● Set problem A
In the lecture notes on scree plots, what gets plotted in a scree plot?
● Set problem B
For each statement below, say whether the lecture notes on scree plots agree with it, answering yes or no and quoting the deciding words: (i) Simulation A runs prcomp without scaling the variables. (ii) In Simulation C, the variables are highly correlated with each other. (iii) The distribution of the largest eigenvalue follows the Marcenko-Pastur distribution.
● Set problem C
Proceed with the lecture notes on scree plots, picking up after their last sentence.

Start of Excerpt

Stat 470/670 Lecture 24: Scree plots and choosing the number of dimensions

Julia Fukuyama

Today

Scree plot and how we interpret it
What does the scree plot look like when the data matrix is just noise
How do we choose a good number of dimensions for PCA

Scree plots

In a scree plot, we plot the eigenvalues in decreasing order.

It is used to help us choose the number of “important” principal components.

Scree plot: Advice

Look for an elbow (the plot is supposed to look like a scree).

Take as many components as necessary to get to at least some pre-determined fraction of variance explained.

Compare eigenvalues to a null distribution.

Three simulated examples

Simulation A: All of the variables are highly correlated with each other. Interpretation: all of the variables are measuring the same underlying quantity.

Simulation B: There are two blocks of variables, with high correlations within each block. Interpretation: there are two independent underlying factors, and each of the variables measures one of them.

Simulation C: All of the variables are independent. Interpretation: there is no lower-dimensional structure to uncover with PCA.

Simulation A

n = 50; p = 20
cov.mat = matrix(.99, nrow = p, ncol = p)
diag(cov.mat) = 1
X = rmvnorm(n = n, sigma = cov.mat)
colnames(X) = letters[1:p]
out_prcomp = prcomp(X, center = TRUE, scale. = FALSE)
ggbiplot(out_prcomp)

plot(out_prcomp$sdev^2 / sum(out_prcomp$sdev^2),
     ylab = "Fraction of variance explained", xlab = "Component")

Simulation B

cov.mat = matrix(0, nrow = p, ncol = p)
cov.mat[1:(p/2), 1:(p/2)] = cov.mat[(p/2 + 1):p, (p/2 + 1):p] = .99
diag(cov.mat) = 1
X = rmvnorm(n = n, sigma = cov.mat)
colnames(X) = letters[1:p]
out_prcomp = prcomp(X, center = TRUE, scale. = TRUE)
ggbiplot(out_prcomp)

plot(out_prcomp$sdev^2 / sum(out_prcomp$sdev^2),
     ylab = "Fraction of variance explained", xlab = "Component")

Simulation C

X = matrix(rnorm(n * p), nrow = n)
colnames(X) = letters[1:p]
out_prcomp = prcomp(X, center = TRUE, scale. = TRUE)
ggbiplot(out_prcomp)

plot(out_prcomp$sdev^2 / sum(out_prcomp$sdev^2),
     ylab = "Fraction of variance explained", xlab = "Component")

Comparing to a null distribution

Assuming the elements of the data matrix are iid Gaussians or the sample covariance matrix has a Wishart distribution, the limiting distributions of the eigenvalues have been worked out.

The distribution of the largest eigenvalue follows the Tracy-Widom law. (Also: an article in Quanta)

The empirical distribution of the eigenvalues will converge to the Marcenko-Pastur distribution.

End of Excerpt
Start of Recorded information

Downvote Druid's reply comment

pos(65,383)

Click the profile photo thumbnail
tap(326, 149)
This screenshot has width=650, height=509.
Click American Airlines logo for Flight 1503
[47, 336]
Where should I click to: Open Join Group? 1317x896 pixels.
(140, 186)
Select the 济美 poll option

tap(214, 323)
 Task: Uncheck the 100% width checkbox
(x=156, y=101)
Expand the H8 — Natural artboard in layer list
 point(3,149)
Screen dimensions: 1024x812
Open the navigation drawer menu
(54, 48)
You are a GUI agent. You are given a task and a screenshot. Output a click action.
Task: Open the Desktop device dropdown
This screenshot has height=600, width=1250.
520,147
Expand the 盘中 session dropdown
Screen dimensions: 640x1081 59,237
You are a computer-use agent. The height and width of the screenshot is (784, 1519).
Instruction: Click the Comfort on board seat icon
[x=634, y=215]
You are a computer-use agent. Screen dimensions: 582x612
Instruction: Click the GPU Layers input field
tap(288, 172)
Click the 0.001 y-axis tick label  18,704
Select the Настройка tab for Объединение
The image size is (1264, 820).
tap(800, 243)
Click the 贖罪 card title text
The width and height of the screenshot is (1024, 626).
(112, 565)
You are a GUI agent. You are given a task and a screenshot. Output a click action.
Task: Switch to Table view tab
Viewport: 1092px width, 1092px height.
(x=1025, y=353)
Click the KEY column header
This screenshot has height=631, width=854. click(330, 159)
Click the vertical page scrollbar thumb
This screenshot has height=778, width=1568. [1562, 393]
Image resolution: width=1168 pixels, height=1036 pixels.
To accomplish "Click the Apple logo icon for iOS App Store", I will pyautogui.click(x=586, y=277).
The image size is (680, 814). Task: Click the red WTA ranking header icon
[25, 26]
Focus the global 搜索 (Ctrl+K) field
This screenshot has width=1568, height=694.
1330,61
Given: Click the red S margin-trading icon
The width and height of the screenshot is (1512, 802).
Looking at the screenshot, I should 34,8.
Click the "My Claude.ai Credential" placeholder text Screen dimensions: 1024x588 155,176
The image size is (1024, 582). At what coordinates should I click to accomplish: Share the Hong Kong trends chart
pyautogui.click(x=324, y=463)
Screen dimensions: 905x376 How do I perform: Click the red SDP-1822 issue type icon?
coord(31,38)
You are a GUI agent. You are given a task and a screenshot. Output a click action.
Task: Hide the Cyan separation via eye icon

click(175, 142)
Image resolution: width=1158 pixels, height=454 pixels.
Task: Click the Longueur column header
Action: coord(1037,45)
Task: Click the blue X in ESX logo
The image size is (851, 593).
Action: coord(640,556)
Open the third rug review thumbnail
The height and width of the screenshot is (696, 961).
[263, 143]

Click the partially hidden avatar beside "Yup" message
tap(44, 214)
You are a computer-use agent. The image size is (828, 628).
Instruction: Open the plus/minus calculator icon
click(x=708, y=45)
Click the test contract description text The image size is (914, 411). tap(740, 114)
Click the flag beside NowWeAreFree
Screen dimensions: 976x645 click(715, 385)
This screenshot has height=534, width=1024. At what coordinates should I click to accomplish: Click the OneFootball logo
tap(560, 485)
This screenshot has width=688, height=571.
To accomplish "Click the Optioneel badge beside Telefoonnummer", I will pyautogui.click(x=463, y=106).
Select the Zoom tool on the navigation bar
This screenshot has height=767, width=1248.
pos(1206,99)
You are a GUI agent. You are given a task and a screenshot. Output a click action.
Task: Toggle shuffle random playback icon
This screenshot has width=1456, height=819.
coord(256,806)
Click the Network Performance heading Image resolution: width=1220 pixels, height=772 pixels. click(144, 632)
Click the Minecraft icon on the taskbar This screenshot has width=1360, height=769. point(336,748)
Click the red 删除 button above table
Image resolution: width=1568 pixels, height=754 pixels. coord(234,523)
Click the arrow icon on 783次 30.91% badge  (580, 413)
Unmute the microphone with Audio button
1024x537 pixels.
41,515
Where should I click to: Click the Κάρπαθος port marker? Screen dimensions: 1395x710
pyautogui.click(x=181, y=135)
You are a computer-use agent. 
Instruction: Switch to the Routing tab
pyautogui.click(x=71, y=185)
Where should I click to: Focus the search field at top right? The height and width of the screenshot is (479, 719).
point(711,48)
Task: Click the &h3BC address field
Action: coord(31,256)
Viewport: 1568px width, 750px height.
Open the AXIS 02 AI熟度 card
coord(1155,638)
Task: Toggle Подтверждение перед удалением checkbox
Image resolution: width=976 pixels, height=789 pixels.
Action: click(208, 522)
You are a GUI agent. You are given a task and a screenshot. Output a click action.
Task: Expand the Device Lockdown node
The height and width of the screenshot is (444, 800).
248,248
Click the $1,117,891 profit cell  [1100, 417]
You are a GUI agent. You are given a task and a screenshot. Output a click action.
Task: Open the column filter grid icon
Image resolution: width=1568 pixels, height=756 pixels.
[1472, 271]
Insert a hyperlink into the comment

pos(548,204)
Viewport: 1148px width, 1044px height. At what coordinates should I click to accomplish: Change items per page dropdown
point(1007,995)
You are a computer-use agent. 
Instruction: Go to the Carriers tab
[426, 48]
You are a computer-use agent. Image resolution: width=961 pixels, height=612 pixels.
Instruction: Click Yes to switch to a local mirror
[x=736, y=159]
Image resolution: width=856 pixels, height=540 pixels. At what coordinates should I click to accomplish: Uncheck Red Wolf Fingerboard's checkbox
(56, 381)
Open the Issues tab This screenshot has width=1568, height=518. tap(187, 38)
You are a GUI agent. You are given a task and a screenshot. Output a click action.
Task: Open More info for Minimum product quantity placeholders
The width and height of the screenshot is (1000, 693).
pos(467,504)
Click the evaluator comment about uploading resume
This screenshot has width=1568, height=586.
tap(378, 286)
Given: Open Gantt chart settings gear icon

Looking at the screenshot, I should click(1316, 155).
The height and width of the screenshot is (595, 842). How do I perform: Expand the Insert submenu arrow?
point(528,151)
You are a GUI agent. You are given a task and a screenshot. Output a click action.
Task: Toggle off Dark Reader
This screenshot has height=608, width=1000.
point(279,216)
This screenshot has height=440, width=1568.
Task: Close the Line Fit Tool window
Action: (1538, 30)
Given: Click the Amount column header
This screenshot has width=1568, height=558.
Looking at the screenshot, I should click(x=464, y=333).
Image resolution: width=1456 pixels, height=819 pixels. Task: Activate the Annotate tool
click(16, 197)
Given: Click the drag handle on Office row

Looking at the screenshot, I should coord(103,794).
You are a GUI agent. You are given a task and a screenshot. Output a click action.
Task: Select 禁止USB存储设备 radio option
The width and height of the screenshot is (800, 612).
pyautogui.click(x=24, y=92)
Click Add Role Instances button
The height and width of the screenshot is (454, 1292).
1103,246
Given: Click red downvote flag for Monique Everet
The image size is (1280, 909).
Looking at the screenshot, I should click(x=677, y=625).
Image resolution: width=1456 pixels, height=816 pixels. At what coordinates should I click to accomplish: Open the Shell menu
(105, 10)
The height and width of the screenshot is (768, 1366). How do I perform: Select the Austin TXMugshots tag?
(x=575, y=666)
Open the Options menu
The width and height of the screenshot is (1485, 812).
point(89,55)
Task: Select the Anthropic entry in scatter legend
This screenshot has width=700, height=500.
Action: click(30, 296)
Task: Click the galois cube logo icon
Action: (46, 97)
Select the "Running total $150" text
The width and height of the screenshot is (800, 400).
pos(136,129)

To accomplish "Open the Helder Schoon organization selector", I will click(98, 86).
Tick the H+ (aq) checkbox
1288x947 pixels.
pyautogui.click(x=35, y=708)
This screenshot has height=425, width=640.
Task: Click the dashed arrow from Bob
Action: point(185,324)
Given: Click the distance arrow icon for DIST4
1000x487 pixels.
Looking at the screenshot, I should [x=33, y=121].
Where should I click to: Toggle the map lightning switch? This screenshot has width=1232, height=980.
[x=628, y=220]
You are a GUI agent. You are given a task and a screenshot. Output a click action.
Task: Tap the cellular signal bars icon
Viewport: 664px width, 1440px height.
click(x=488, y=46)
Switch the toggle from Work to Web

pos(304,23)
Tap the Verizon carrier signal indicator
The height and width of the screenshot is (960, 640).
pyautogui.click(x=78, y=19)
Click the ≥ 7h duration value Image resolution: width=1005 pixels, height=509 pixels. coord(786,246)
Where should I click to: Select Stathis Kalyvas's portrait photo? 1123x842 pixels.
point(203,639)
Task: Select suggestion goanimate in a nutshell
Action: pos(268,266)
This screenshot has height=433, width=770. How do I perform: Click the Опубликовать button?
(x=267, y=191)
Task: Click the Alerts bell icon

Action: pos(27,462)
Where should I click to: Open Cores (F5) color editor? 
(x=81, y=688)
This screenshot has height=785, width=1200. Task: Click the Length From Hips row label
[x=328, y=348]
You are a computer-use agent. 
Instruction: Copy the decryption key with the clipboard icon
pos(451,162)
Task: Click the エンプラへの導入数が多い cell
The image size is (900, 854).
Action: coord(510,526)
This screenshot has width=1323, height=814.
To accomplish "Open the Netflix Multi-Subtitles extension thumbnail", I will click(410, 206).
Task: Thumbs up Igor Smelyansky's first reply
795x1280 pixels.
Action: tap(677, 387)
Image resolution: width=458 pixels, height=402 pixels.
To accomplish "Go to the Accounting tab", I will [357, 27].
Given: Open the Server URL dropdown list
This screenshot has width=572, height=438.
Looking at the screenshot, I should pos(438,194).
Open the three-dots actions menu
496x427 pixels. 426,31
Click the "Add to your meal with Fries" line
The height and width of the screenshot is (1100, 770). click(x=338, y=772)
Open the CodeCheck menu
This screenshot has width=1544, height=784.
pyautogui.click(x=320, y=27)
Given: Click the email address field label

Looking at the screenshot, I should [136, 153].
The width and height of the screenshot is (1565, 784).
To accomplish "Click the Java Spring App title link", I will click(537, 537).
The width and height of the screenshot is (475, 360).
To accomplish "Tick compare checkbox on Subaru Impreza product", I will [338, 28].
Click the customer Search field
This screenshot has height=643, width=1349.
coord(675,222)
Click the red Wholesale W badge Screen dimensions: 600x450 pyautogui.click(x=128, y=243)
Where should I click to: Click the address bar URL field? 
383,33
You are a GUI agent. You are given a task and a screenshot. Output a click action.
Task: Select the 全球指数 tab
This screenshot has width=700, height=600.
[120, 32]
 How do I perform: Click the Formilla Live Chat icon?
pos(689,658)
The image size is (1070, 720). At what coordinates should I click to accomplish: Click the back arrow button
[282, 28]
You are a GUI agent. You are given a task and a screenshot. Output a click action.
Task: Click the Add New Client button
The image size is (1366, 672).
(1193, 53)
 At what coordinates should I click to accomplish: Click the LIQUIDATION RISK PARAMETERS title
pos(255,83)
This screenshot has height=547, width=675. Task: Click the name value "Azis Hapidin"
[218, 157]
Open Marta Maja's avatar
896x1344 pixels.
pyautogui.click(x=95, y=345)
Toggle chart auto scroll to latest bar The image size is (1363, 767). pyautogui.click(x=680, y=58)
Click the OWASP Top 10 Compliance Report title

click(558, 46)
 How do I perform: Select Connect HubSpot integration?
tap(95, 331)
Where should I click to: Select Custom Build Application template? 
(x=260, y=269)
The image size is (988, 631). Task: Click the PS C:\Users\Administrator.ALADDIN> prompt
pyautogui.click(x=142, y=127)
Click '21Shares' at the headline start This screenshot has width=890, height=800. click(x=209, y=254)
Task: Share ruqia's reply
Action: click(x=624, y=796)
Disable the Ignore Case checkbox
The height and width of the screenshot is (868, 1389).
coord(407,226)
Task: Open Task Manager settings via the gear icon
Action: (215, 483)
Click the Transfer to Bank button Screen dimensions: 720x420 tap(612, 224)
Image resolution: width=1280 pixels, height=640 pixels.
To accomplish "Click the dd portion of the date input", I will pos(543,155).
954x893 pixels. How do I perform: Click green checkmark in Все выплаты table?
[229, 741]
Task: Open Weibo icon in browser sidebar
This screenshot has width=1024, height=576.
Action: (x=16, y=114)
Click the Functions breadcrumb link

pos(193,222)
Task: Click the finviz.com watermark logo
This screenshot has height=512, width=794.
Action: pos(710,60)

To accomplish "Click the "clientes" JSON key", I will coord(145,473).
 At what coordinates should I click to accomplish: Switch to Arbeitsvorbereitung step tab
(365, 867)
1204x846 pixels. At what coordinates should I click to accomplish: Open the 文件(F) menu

End of Recorded information

● Written response A
The eigenvalues, in decreasing order.

● Written response B
(i) Yes: "out_prcomp = prcomp(X, center = TRUE, scale. = FALSE)"
(ii) No: "Simulation C: All of the variables are independent."
(iii) No: "The distribution of the largest eigenvalue follows the Tracy-Widom law."

● Written response C
These limits are a bit different than what you see in your other statistical theory courses, they are based on taking both the number of samples and the number of variables to infinity in a fixed ratio.

The package RMTstat contains the relevant distributions, we will use pWishartMax for the distribution of the maximum eigenvalue of a Wishart matrix.

Simulation A

n = 50; p = 20
cov.mat = matrix(.99, nrow = p, ncol = p)
diag(cov.mat) = 1
X = rmvnorm(n = n, sigma = cov.mat)
colnames(X) = letters[1:p]
out_prcomp = prcomp(X, center = TRUE, scale. = FALSE)
ggbiplot(out_prcomp)

plot(out_prcomp$sdev^2 / sum(out_prcomp$sdev^2),
     ylab = "Fraction of variance explained", xlab = "Component")

pWishartMax(out_prcomp$sdev[1]^2, ndf = n, pdim = p, lower.tail = FALSE)

## [1] 0

Simulation B

cov.mat = matrix(0, nrow = p, ncol = p)
cov.mat[1:(p/2), 1:(p/2)] = cov.mat[(p/2 + 1):p, (p/2 + 1):p] = .99
diag(cov.mat) = 1
X = rmvnorm(n = n, sigma = cov.mat)
colnames(X) = letters[1:p]
out_prcomp = prcomp(X, center = TRUE, scale. = TRUE)
ggbiplot(out_prcomp)

plot(out_prcomp$sdev^2 / sum(out_prcomp$sdev^2),
     ylab = "Fraction of variance explained", xlab = "Component")

pWishartMax(out_prcomp$sdev[1]^2, ndf = n, pdim = p, lower.tail = FALSE)

## [1] 0

Simulation C

X = matrix(rnorm(n * p), nrow = n)
colnames(X) = letters[1:p]
out_prcomp = prcomp(X, center = TRUE, scale. = TRUE)
ggbiplot(out_prcomp)

plot(out_prcomp$sdev^2 / sum(out_prcomp$sdev^2),
     ylab = "Fraction of variance explained", xlab = "Component")

pWishartMax(out_prcomp$sdev[1]^2, ndf = n, pdim = p, lower.tail = FALSE)

## [1] 0.8334145

Comparing to a null distirbution: Parallel analysis

Suppose you don’t want to assume that the elements of the data matrix are iid Gaussian, or you don’t have a large number of samples/variables. You can use parallel analysis.

Procedure:

Permute each of the columns of the matrix.

Compute the eigenvalues for the permuted data matrix.

Repeat many times.

Compare observed eigenvalues to the eigenvalues computed from the permuted data matrix.

This procedure gives the distribution of the eigenvalues assuming that the variables are uncorrelated and can tell you whether the eigenvalues you observed are bigger than you would expect if all the variables were uncorrelated.

Note: the plots will have “adjusted” eigenvalues, for a description of these see https://alexisdinno.com/Software/files/PA_for_PCA_vs_FA.pdf

Simulation A

n = 50; p = 20
cov.mat = matrix(.99, nrow = p, ncol = p)
diag(cov.mat) = 1
X = rmvnorm(n = n, sigma = cov.mat)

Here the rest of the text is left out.